*** Opening of Text ***

So, it’s not the slaughterhouse that nauseates me; it’s the barnhouse — if the noun “barnhouse” is really vague enough to signify both the folksy structure that Amish families raise and the gymnasium of torture where pigs are kept. What spoils pigflesh for me is how pigs are treated while they’re alive.

Farmers incarcerate pigs in group cells so tight the pigs cannot turn around. They stand smeared with their own shit, urine and vomit all day. They rarely glimpse sunshine. The air they breath is polluted enough for workers to need masks. Worst of all, although pigs are complex, social creatures, they cannot enjoy relationships or utilize their intelligence. The lack of stimulation induces masochistic behavior such as biting metal bars.

The pigs’ world is damp, dim, rotting, boring and fixed against a backdrop of ceaseless shrieking. If pigs made music, they’d record box sets of the darkest black-metal albums ever conceived. Because pigs are intelligent and social land mammals, we shouldn’t pretend that the pigs’ experience in the factory farm differs much from what we ourselves — or at least a young child — would feel in the same conditions. So, take a moment and imagine. The eventual slaughter is actually an act of mercy. It’s the kindness of putting down a dog with cancer, but a cancer that has never ceased to pain the dog since birth.

*** Close of Text ***
*** Opening of The data ***

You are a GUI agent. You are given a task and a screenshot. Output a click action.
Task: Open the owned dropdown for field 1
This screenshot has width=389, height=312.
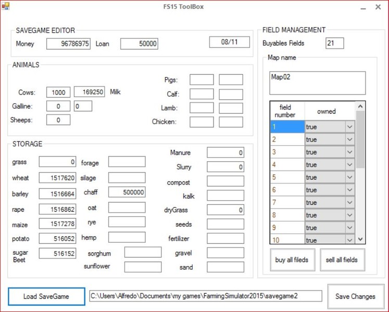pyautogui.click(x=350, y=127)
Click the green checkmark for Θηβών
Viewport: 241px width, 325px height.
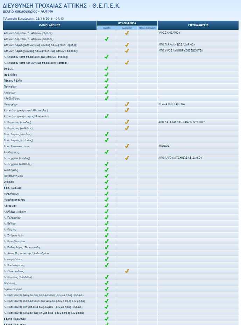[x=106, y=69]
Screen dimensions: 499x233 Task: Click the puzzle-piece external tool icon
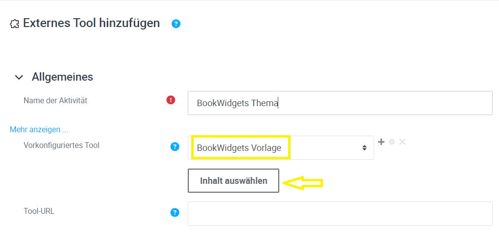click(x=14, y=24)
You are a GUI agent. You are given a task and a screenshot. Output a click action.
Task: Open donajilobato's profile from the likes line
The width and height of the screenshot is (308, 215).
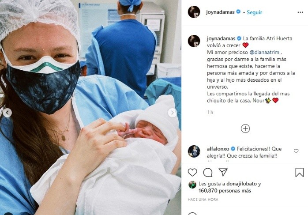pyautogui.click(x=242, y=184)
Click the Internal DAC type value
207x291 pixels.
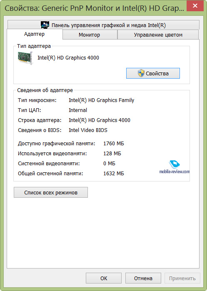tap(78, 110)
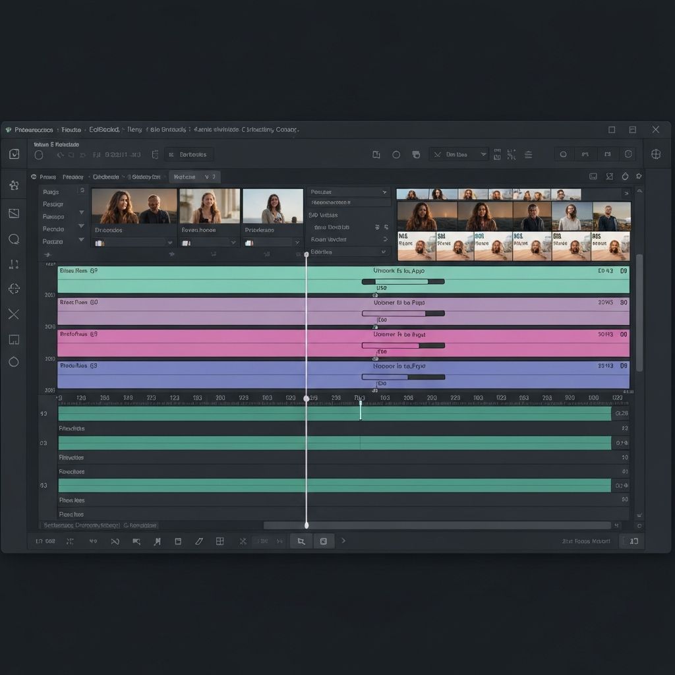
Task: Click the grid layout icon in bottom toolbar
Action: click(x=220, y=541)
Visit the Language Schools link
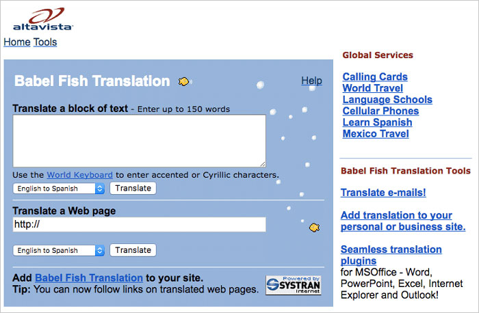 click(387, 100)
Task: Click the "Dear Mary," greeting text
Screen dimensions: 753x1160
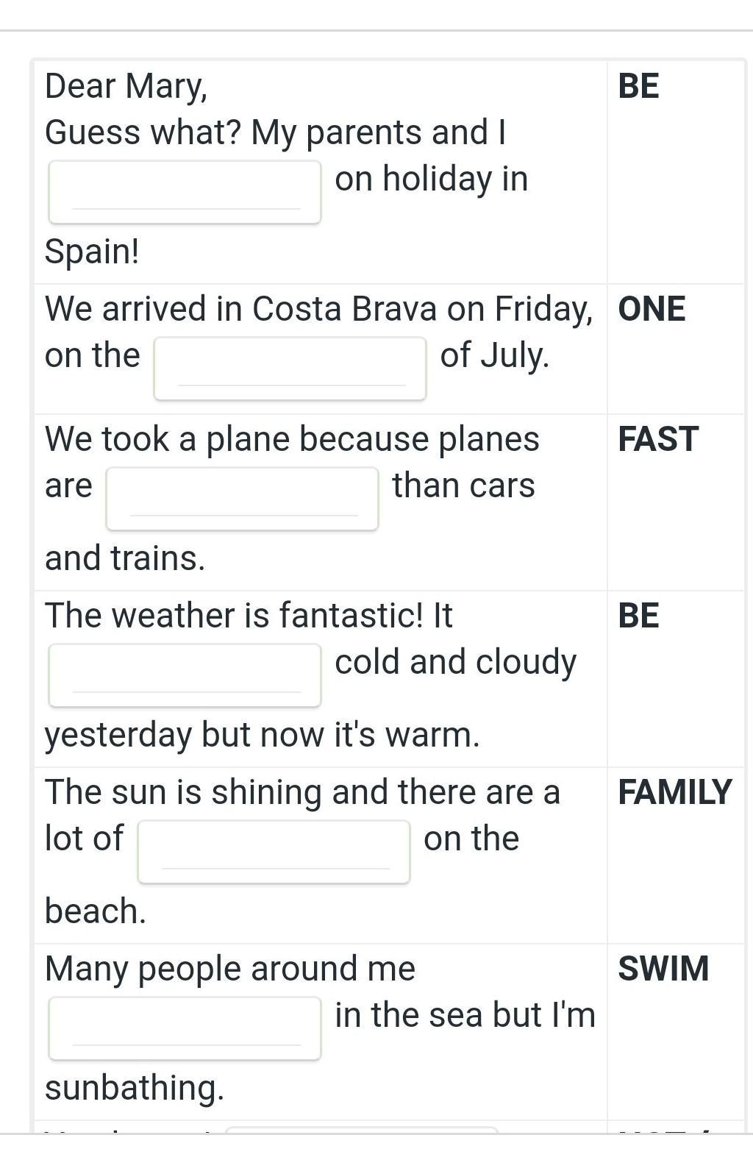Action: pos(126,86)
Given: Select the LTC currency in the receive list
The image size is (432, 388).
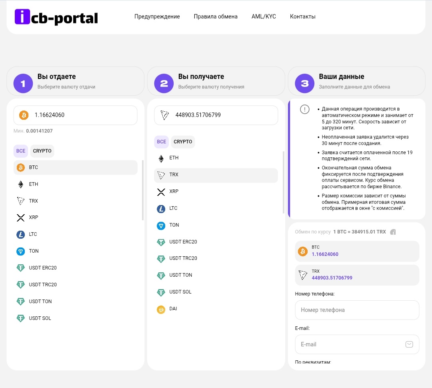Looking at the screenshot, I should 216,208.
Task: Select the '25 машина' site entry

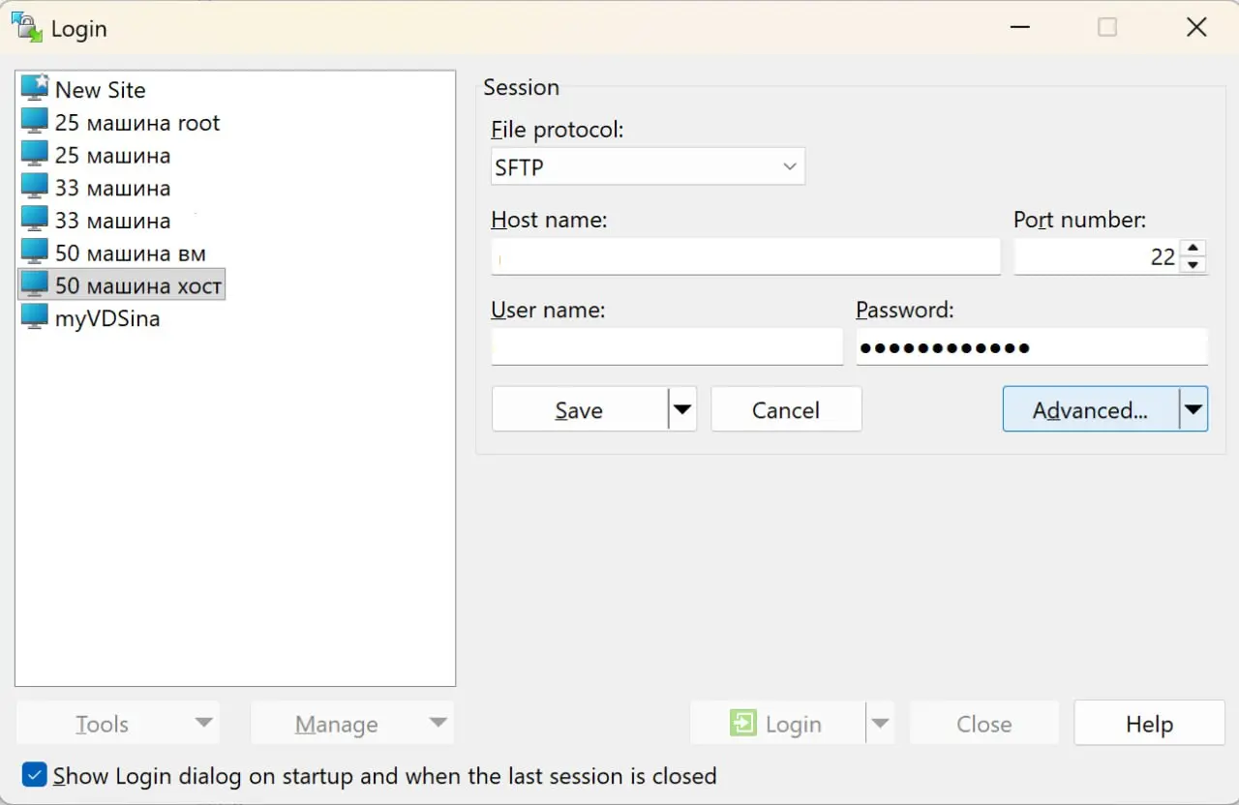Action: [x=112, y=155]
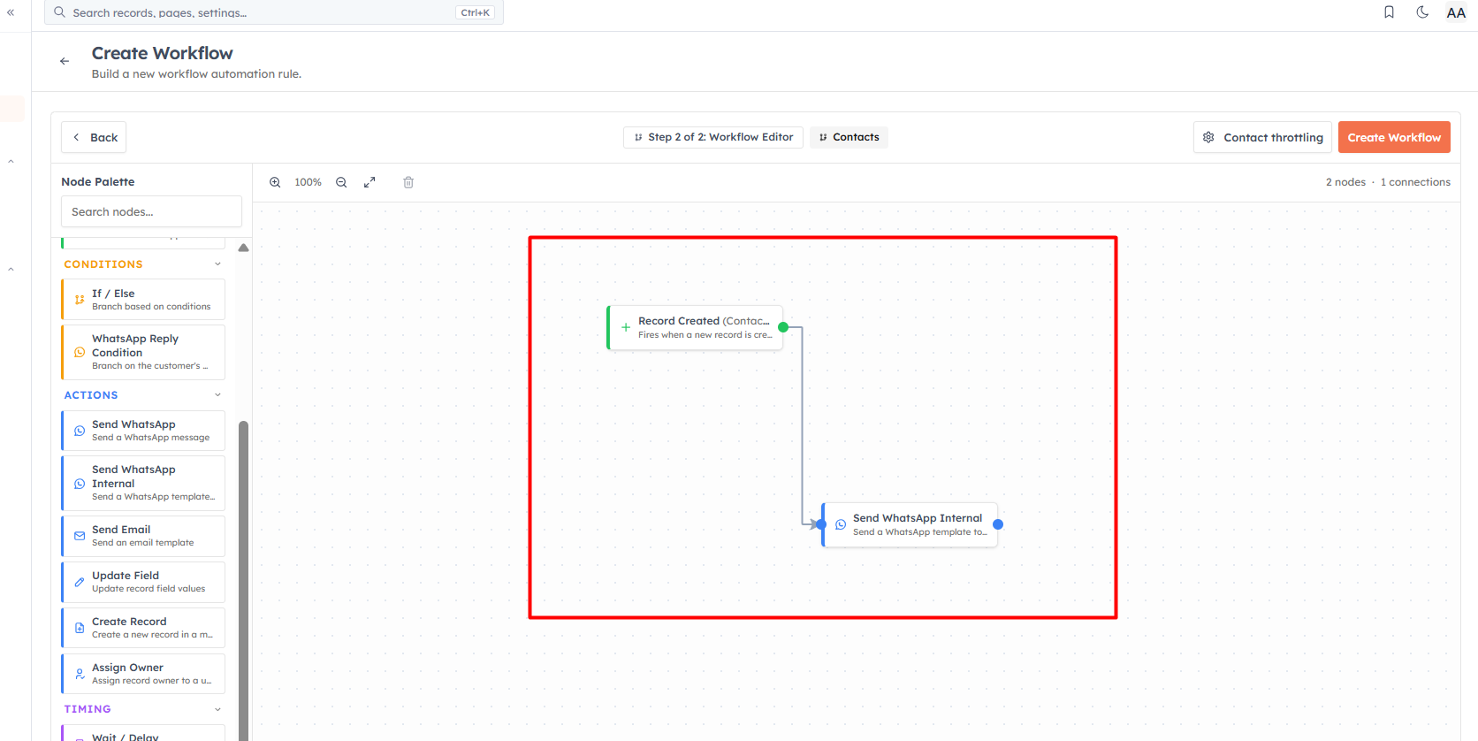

*** Close of The data ***

● Task directions
According to the text on factory-farmed pigs, what behavior does the lack of stimulation induce in them?

● Answer box
Masochistic behavior such as biting metal bars.